**ACTIVITY 1**
In the tax legislation summary, how much extra unemployment money is available each week beyond state benefits, and until what date?
**ACTIVITY 2**
Please write out the tax legislation summary again, starting with "Over and above" and going on through "benefits are taxable.", replacing "state benefits" with "regular benefits".

The Section 179D deduction related to energy-efficient commercial buildings was made permanent.
In response to the pandemic, the IRS is permitting employers that qualify to switch from the lease valuation rule to the cents-per-mile method in 2020 beginning on March 13, 2020 and continuing through 2020. Previously, employers that used the automobile lease valuation method were not permitted to change to the cents-per-mile method.
As passed, the new legislation provides for 2021 refundable tax credits (stimulus payments) of $600 per individual, plus $600 per qualifying child (dependents, 16 and younger). While many have pushed for increased payments, the higher amount has not prevailed as of this publication. The credits phase out for single filers with an adjusted gross income of $75,000 to $99,000, or $150,000 to $198,000 for married couples filing jointly. These stimulus payments are not taxable.
Over and above state benefits, there is an additional $300 per week available through March 14, 2021. The supplement was $600 per week under the expired provision. Unemployment benefits are taxable.
This Act extends through 2021 the CARES Act provision which allowed 2020 cash contribution deductions to qualified charities without regard to the normal Adjusted Gross Income (AGI) limitations. For C corporations, the CARES Act also increased the deductibility of such contributions to 25% of taxable income. This increased deduction limit for Corporations that applied to 2020 now also applies to 2021.

Stored items from a collection
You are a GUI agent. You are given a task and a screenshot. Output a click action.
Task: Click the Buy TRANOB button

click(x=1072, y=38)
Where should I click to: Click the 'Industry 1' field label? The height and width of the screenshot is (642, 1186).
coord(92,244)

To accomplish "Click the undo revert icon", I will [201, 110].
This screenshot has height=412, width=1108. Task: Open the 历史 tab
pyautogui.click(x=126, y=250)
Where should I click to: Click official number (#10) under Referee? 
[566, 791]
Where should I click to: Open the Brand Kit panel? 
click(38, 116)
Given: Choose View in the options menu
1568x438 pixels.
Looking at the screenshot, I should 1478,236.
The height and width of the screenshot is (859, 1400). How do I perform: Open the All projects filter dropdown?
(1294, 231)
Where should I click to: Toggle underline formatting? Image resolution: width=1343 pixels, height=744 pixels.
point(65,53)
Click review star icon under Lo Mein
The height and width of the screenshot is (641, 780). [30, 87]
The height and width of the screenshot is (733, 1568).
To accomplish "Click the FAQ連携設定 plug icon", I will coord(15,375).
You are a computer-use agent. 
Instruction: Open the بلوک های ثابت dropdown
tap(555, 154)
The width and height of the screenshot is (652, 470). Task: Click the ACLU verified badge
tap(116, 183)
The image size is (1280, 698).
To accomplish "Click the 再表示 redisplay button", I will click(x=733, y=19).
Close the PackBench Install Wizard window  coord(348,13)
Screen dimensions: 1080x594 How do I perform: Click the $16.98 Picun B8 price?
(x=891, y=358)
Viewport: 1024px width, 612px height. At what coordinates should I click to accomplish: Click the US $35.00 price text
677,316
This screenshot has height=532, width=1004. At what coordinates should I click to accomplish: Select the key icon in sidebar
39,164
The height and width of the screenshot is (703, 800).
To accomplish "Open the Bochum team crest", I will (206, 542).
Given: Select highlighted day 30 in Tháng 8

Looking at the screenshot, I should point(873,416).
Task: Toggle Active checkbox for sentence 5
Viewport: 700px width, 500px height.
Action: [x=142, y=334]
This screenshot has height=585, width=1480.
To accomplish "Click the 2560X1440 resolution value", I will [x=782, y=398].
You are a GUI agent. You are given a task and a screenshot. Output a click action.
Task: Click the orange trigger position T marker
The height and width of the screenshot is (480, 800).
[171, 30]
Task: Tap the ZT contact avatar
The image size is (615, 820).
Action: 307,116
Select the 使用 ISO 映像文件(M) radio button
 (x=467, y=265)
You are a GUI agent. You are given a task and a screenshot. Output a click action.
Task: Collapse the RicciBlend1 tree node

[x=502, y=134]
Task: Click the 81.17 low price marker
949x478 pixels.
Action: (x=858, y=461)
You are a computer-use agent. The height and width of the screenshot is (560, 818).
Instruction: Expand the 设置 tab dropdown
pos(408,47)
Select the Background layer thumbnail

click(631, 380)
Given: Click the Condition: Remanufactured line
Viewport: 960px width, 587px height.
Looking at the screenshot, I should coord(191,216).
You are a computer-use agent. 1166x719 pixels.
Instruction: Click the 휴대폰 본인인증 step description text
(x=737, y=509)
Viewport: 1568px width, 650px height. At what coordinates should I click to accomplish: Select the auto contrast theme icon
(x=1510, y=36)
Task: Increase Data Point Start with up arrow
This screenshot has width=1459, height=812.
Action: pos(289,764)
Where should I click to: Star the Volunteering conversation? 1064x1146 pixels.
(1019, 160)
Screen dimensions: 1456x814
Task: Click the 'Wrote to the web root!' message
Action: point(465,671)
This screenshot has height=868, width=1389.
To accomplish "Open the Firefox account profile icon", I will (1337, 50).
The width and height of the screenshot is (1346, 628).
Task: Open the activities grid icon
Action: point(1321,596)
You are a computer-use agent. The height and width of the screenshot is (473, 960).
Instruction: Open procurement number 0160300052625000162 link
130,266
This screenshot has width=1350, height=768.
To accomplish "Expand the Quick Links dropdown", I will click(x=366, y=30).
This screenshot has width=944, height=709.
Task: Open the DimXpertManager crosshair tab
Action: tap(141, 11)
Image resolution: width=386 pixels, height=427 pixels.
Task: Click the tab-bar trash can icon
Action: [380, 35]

**WORKED SOLUTION 1**
An additional $300 per week is available through March 14, 2021.

**WORKED SOLUTION 2**
Over and above regular benefits, there is an additional $300 per week available through March 14, 2021. The supplement was $600 per week under the expired provision. Unemployment benefits are taxable.